A Moment of Pretense
Colin Firth has been acting in films and television for nearly 30 years. Like many actors before him, Firth has had to endure an unreasonable legacy of typecasting. He has made his career out of playing a young, suave, handsome Brit, and whether he personified good or evil, it mattered not: his role remained the same. With his latest performance in A Single Man, however, all of his earlier potential has finally burst wide open. It is all the more a shame then that his breakthrough performance had to come through the pretentious mess that is A Single Man.
Directed through the longwinded vision of fashion icon Tom Ford, A Single Man is an ostentatious string of visuals, with a screenplay thrown in the mix. Tom Ford is a famous American fashion designer, and A Single Man is his directorial debut in film. It is an ambitious debut, and a deeply personal film at that. Thanks to Ford’s extensive background in fashion design (and photography), A Single Man runs rampant with visual flair and expressionistic tones. If this film had been made as sheer avant-garde, it might very well have been a masterpiece. However, Ford made a haphazard attempt to balance his unique visual style with that of a lazy semblance of script and plot. Simply put, his attempt fell flat.

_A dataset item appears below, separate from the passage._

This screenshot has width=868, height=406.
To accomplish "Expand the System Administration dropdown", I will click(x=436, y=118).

Aside from of all of his pompous close-ups and jarring editing, Ford (in collaboration with first-time screenwriter David Scearce) decided to adapt Christopher Isherwood’s 2001 novel A Single Man. The film’s story centers on the character of George (Colin Firth) and his inability to cope with the accidental death of his former lover Jim (Matthew Goode). George is an English professor at a university in 1962 Los Angeles, and has no choice but to keep his closet homosexuality a secret. Like many gay men of that time period, George kept the status quo by involving himself with a female lover. This lover (Charley, played by Julianne Moore) was more like a best friend to George; in fact, besides Charley, George did not have many friends at all, if any. Firth did the best he could with Ford’s meager script, and helped transform George’s tight-lipped loneliness into something more universal in its understanding of anguish.

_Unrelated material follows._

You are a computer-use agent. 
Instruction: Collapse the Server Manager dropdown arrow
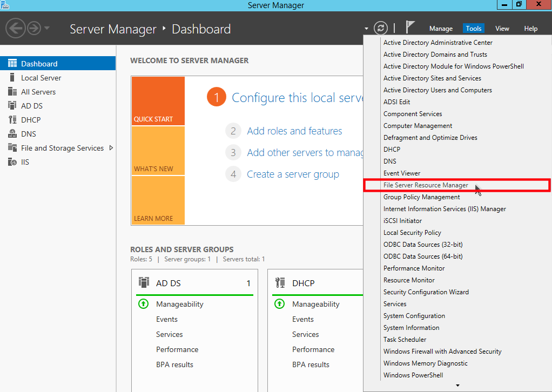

If it weren’t for the exquisite performance of Colin Firth, A Single Man would have been as lifeless as a coffin. This is particularly unfortunate, since Ford was trying to illuminate the notion of living life in ‘the moment’. In order to cinematically reflect this philosophical outlook, Ford used many gratuitous close-ups, and, with the help of his editor Joan Sobel, applied a disorienting style of editing. The result ended up looking forced and over-the-top, and only served to alienate the audience from its desired message. There is one scene in particular which best highlights the indulgence of Ford’s storytelling technique. It takes place in a jam-packed parking lot, as George engages in a conversation with a stranger whom he had just recently met. The topics of the conversation vary from the profound to the mundane in a matter of seconds, and seem wholly improbable as mere introduction banter. The worst part of this scene, however, has nothing to do with the unrealistic dialogue, but more with its baseless use of background space. For some reason (or better yet no reason), the two men spend the bulk of their conversation in front of a massive billboard of Alfred Hitchcock’s Psycho. Oooooooooo...very symbolic! Yes, Tom Ford, we understand: you are a very cultured man indeed.
Once again, the saddest part of this movie lies in the fact that a truly wonderful performance was nearly lost in its cluttered spectacle. Colin Firth helped as best he could, through bringing an emotional balance to the film’s cold intellectualism. But in the end, even Firth’s unspoken words couldn’t trump the film’s vanity. Firth’s performance is nothing short of poetic, and richly deserves an Oscar nomination. Firth was, in every sense of the word, A Single Man. Even when the film tailed off into overwrought sentimentality, Firth held his ground. Instead of acting as the film’s emotional catharsis, the ending was laughable in its unwarranted sappiness. If the movie had been more emotionally conscious leading up to its climax, then perhaps the ending might have been more powerful. Instead, for much of the picture, Ford trapped his characters inside a model shoot-like box, when all they really wanted to do was live.